Can the Traversable laws be derived from the fact that every Traversable is also a Functor?

Question

I've been thinking why does the Traversable type class require both a Functor and Foldable, and not just the Foldable, since it doesn't use any part of the Functor?

class (Functor t, Foldable t) => Traversable t where
    traverse  :: Applicative f => (a -> f b) -> t a -> f (t b)
    sequenceA :: Applicative f => t (f a) -> f (t a)

Is seems that the laws for Traversable were not present in the documentation for base 4.6, which makes me think that they could be derived from the fact that every Traversable is a Functor?

In the Essence of the Iterator Pattern paper (section 5.1) it states that there are some free theorems for traverse which come directly from its type, but the paper doesn't go into depth describing why this is the case.

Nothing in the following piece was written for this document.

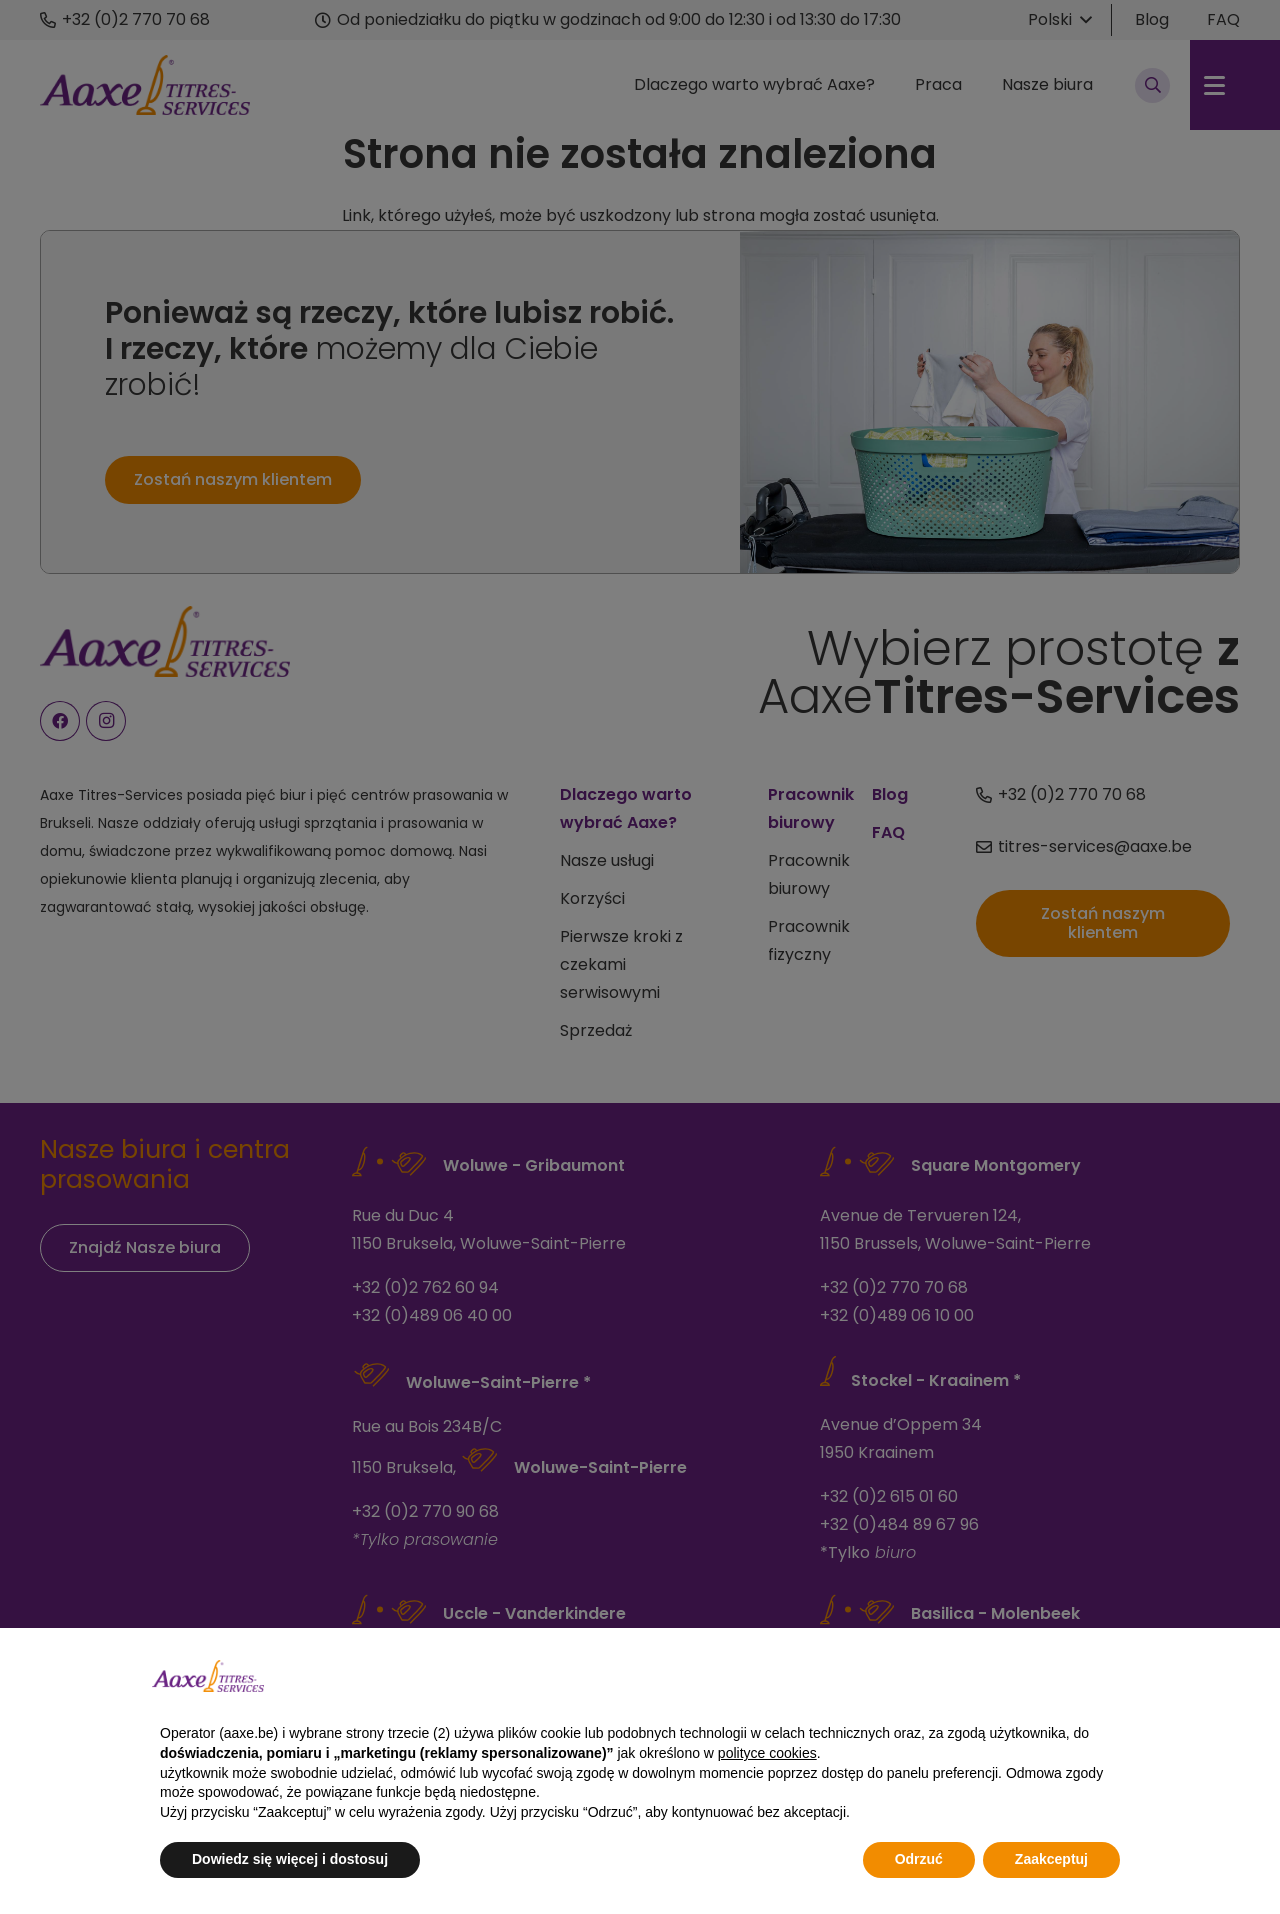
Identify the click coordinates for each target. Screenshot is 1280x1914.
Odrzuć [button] (919, 1859)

Where do the Traversable laws as described in the base 4.7 documentation come from?

Answer 1

Basically, any type constructor * -> * that's covariant in its argument is canonically a functor. Since Applicative f is obviously covariant, so is t for the signature sequenceA :: t (f a) -> f (t a) to make sense, hence the Functor requirement is essentially redundant. But much like with the long-missing-because-unneeded Applicative => Monad superclass, it's not really a good idea to omit such "obvious" requirements, it just leads to code duplication and confusing synonymous functions.